Paper Planner vs Planning App: What the Science Says

Posted by The Perfect Notebook Team on

For planning, paper has measurable advantages over apps — mainly in focus, memory and follow-through. Writing by hand makes you process information more deeply, a paper page can't interrupt you with notifications, and physically recording goals is linked to higher achievement. Apps still win on reminders, search and sharing.

What the research shows

  • Handwriting deepens understanding. Students who took notes by hand understood material better than faster typists (Mueller & Oppenheimer, Psychological Science, 2014).
  • Handwriting lights up more of the brain. A 2024 EEG study found writing by hand produced far more widespread brain connectivity than typing (Van der Meer & Van der Weel, Frontiers in Psychology, 2024).
  • Writing goals down boosts achievement. People who wrote their goals were about 42% more likely to achieve them (Matthews, Dominican University).
  • Screens fragment attention. Average focus on a screen has fallen to roughly 47 seconds before switching (Gloria Mark, UC Irvine).

When an app still wins

Apps are better for time-based reminders, recurring events, search, and sharing a calendar with other people. Many people run both: a phone calendar for alerts, and paper for thinking and daily planning.

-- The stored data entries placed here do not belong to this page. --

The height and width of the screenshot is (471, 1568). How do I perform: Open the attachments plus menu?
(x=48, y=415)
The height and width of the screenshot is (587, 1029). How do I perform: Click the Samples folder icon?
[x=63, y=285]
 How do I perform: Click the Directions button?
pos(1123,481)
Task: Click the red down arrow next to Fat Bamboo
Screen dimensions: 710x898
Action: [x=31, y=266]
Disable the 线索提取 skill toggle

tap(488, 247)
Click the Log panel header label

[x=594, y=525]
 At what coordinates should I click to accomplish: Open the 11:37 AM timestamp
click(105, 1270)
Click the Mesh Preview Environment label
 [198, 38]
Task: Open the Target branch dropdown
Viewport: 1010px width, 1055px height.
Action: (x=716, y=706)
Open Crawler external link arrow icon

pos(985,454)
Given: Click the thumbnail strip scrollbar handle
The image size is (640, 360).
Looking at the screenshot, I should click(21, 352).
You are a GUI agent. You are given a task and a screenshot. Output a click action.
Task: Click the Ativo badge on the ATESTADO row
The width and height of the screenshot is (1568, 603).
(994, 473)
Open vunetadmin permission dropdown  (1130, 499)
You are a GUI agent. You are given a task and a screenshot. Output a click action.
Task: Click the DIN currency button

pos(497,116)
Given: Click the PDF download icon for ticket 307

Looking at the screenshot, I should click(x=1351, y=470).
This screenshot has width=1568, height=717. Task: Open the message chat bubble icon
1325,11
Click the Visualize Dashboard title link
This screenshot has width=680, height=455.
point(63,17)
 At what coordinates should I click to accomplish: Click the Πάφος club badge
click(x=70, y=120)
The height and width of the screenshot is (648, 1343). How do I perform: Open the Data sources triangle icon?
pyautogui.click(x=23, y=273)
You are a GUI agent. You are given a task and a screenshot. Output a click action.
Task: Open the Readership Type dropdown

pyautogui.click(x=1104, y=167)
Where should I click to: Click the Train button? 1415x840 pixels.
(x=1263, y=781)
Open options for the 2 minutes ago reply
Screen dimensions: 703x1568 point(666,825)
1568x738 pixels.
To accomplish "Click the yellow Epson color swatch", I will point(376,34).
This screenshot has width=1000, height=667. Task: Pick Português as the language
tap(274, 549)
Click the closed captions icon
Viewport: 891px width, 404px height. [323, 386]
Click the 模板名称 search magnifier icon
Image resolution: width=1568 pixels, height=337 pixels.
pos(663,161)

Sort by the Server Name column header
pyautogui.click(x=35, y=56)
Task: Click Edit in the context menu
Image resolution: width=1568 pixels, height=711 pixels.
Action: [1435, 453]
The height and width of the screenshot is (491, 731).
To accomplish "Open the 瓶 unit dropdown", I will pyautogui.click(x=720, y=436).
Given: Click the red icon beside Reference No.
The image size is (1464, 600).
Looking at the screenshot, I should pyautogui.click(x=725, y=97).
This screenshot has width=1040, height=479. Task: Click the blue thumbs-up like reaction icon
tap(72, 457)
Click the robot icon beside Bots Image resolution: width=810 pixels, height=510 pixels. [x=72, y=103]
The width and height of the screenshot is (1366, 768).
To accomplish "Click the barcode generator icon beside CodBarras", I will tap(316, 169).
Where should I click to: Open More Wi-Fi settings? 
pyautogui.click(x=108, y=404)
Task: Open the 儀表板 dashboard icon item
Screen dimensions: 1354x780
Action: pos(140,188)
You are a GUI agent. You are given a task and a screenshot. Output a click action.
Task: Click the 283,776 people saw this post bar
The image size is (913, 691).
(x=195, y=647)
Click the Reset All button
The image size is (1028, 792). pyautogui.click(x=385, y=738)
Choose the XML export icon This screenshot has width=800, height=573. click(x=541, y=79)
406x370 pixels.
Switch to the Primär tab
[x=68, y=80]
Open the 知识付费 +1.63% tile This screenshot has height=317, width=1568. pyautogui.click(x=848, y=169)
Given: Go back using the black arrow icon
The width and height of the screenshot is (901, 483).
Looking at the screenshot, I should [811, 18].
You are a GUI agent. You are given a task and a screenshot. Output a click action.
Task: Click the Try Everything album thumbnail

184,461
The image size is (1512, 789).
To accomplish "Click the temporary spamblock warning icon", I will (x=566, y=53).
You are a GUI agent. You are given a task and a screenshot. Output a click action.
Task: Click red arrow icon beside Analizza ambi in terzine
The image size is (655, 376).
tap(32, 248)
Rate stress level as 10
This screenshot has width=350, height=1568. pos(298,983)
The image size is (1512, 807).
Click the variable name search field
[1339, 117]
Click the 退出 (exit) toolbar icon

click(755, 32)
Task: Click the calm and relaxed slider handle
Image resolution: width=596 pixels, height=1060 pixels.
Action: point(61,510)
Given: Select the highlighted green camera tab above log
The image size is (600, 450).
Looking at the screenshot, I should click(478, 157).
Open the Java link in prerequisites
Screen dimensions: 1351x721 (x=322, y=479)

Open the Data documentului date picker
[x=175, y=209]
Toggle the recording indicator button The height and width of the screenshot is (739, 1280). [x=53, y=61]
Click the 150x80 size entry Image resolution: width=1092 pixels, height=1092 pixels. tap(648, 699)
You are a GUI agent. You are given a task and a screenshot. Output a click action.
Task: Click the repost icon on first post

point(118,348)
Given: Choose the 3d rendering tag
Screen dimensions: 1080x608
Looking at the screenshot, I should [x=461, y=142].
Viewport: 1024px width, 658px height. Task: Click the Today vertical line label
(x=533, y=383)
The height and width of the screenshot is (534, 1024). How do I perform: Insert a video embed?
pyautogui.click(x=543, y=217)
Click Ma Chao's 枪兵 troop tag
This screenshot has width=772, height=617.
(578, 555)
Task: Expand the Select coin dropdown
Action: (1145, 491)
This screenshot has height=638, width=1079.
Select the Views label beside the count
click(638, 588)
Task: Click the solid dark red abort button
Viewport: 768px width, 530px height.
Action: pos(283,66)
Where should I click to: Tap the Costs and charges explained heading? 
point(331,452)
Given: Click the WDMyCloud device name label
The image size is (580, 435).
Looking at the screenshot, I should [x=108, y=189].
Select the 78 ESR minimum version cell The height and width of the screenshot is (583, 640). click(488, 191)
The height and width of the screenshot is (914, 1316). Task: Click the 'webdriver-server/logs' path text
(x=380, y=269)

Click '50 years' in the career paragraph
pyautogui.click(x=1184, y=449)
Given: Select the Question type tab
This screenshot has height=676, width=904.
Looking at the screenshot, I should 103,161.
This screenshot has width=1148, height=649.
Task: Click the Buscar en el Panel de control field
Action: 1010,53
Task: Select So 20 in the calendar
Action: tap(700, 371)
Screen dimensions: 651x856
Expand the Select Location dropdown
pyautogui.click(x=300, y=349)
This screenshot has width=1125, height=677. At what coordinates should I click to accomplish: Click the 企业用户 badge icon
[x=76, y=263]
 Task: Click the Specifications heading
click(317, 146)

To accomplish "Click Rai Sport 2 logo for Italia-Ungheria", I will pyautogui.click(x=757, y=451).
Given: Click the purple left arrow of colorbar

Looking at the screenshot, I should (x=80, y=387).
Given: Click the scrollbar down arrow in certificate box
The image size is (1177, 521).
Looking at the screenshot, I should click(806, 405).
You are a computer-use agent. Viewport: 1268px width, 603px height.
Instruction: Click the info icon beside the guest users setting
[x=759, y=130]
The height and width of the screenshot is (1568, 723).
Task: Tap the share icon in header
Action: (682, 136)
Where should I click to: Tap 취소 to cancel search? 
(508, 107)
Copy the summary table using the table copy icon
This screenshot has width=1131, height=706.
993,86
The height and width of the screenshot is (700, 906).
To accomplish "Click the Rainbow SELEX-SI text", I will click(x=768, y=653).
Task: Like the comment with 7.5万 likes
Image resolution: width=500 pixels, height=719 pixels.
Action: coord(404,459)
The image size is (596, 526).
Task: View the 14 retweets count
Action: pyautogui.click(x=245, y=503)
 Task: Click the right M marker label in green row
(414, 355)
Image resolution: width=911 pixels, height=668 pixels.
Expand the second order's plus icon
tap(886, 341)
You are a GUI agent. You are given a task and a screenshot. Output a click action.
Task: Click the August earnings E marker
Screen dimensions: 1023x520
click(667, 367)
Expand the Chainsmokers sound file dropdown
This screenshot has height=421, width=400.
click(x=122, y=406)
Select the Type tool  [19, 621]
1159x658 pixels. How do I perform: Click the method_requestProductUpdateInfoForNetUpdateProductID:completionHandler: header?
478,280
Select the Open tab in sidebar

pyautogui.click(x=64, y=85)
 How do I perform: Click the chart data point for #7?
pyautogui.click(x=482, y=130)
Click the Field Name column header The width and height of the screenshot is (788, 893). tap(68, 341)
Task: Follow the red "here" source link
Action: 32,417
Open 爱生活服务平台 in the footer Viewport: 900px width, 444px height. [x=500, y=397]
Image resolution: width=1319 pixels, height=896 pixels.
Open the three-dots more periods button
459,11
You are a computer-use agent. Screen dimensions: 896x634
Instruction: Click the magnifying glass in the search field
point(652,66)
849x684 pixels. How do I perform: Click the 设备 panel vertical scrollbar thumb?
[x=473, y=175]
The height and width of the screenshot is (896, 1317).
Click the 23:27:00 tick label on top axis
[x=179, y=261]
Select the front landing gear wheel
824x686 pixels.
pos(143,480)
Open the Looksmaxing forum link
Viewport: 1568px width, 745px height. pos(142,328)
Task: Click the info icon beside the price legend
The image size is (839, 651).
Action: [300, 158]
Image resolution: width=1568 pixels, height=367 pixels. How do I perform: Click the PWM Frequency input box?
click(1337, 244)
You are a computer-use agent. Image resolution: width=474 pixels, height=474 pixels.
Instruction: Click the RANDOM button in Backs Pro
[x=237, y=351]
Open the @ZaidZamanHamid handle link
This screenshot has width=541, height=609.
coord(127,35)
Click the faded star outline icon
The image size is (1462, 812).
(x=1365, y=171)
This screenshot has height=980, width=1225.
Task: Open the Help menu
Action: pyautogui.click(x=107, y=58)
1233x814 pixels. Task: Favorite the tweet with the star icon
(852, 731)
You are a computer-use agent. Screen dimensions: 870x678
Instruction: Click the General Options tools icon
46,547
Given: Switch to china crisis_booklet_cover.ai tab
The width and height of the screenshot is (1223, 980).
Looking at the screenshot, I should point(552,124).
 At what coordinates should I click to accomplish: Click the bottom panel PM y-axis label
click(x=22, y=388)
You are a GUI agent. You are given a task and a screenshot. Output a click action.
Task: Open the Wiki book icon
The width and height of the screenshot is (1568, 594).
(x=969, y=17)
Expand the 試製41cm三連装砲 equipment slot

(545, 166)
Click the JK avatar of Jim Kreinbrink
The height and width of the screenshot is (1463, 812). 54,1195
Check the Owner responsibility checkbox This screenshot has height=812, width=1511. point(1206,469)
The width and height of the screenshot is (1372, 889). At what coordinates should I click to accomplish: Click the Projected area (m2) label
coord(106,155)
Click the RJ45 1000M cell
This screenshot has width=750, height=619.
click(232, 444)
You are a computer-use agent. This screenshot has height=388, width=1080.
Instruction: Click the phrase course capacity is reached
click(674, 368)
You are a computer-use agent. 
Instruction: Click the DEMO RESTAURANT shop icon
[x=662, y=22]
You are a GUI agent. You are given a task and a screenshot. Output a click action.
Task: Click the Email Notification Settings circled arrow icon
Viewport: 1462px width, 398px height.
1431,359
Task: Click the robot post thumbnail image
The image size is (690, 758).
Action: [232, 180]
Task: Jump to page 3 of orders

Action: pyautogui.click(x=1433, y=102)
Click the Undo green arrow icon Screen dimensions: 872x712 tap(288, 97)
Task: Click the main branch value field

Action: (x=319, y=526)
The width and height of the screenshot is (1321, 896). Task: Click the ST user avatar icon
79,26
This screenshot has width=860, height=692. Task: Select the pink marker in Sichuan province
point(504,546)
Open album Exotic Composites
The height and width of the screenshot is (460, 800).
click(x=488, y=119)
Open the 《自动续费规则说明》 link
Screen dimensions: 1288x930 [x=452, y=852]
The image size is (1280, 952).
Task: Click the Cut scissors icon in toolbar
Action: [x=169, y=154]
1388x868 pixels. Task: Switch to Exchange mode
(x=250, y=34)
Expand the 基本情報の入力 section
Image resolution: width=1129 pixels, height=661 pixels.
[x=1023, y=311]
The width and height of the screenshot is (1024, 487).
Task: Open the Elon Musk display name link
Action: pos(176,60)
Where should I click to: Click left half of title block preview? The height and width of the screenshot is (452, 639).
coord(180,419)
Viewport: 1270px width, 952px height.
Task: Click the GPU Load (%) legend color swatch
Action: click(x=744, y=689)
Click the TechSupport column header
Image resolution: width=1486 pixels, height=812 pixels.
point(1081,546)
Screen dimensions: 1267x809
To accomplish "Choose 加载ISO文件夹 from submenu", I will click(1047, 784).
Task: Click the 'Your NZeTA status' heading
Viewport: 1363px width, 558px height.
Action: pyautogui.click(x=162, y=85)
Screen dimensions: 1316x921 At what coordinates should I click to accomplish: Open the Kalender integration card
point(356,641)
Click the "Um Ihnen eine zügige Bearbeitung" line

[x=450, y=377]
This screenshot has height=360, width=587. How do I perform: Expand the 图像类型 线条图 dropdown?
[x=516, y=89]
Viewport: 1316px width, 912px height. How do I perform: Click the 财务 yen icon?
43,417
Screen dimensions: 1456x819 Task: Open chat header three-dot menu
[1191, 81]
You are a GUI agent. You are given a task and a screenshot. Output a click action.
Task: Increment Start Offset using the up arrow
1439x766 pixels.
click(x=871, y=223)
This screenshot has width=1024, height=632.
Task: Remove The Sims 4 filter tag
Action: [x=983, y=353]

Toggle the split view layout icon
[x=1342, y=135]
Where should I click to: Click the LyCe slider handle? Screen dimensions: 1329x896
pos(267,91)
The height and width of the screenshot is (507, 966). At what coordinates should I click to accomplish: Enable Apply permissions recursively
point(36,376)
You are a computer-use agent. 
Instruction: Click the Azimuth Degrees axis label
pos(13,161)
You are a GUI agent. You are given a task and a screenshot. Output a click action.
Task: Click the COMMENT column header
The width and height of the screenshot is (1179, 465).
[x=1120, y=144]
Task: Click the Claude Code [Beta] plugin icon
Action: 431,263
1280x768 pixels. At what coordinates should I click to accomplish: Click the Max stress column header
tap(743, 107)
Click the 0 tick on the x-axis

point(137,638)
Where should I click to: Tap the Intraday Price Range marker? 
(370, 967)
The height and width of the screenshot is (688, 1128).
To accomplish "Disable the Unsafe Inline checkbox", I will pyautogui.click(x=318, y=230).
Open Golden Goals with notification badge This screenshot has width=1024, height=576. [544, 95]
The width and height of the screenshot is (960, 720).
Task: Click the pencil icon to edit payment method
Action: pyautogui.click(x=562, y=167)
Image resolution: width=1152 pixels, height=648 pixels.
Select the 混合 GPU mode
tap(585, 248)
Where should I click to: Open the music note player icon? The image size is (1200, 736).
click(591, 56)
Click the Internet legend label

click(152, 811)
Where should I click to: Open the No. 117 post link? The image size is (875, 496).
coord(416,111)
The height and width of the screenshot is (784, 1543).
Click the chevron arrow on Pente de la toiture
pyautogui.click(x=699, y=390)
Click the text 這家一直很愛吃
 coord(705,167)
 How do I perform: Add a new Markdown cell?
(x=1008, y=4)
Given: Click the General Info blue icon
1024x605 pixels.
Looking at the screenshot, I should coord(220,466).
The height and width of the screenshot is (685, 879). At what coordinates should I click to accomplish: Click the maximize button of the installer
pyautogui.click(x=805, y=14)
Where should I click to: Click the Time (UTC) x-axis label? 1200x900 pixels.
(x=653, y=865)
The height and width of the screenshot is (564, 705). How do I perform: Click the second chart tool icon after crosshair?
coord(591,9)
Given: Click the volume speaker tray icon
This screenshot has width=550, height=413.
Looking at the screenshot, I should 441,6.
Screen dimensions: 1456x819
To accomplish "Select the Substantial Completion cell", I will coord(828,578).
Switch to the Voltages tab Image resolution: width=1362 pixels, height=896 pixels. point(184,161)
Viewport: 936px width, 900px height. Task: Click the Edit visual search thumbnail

The best of paper, structured

The drawback of paper is that a blank page gives you no system. The Perfect Notebook solves that by building the PAMR method (Plan, Act, Monitor, Reflect) into the pages — so you get the focus benefits of paper with the structure of an app. See how it works.

Is a paper planner better than a planner app?

For focus, memory and follow-through, research favours paper — handwriting deepens processing and a page can't interrupt you. Apps are better for reminders and sharing, so many people use both.